# What are the requirements of a suborbital trajectory, to ensure that a small payload burns up?

How can one determine the required altitude/velocity/time from release required for a small spacecraft (1 to 10 kg) in a suborbital trajectory to ensure that it burns up as it re-enters the atmosphere?

• By integrating the heat flux? Commented Jun 11, 2015 at 4:15

This question from Physics.SE is very relevant, I'll condense it's main features here.

The change in temperature of a body in the Earth's atmosphere is calculated using:

$$\frac{T_2}{T_1} = \left( 1+\frac{1}{2} \rho v^2 / P1 \right)^{2/7}$$

Assuming: Air temperature is $293 K$, and air density is $1.3 kg/m^3$, and pressure is $1 atm$.

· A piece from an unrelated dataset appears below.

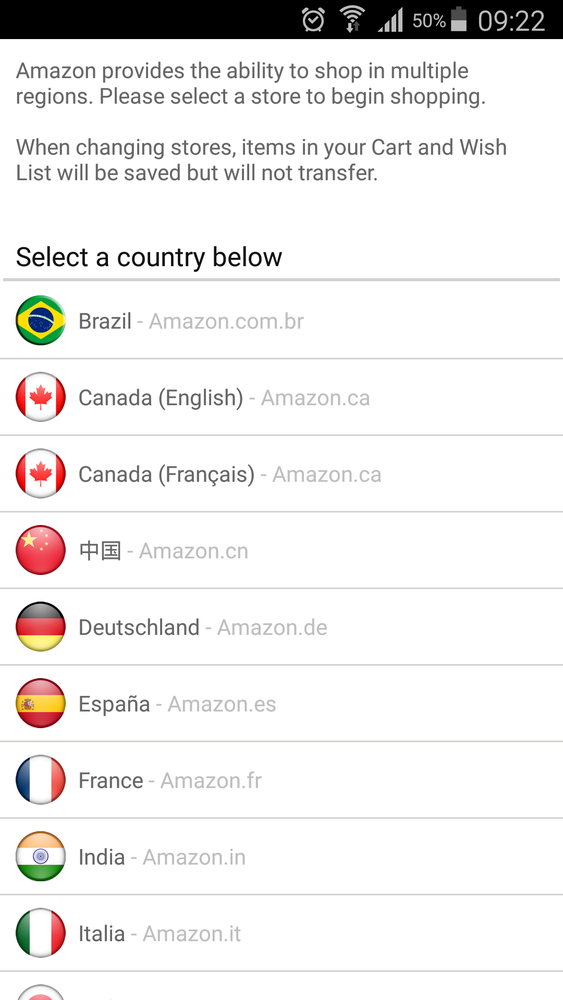Tap the partially visible flag at bottom
This screenshot has width=563, height=1000.
(x=40, y=992)
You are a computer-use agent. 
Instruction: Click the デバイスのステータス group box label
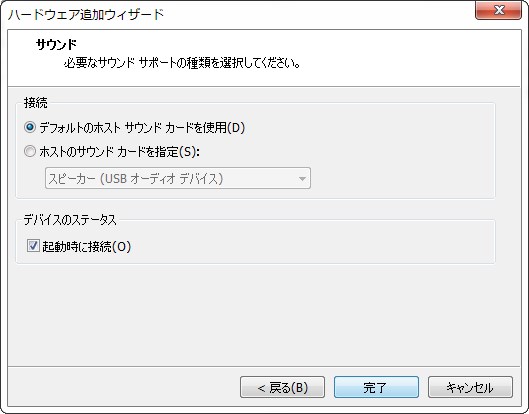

Using this equation, you can plug in the required change in temperature to burn up your payload, and hence calculate the velocity required. With the velocity, you can reverse-engineer one out of infinite possible suborbital trajectories.

This particular question assumed a sphere of radius 1 meter, and asked about what speed would be required to increase it's temperature by $200º C$. Approximately, the answer was $2000 mph$ or around $900 m/s$. De-orbit speed from LEO is about 7 times that.

My (uneducated) guess is that any payload under $10 kg$ will burn up in the atmosphere if it re-enters from LEO at $7 km/s$. It depends on the material and shape of the craft, as well as the size and density, but I still don't think any debris will survive the fall.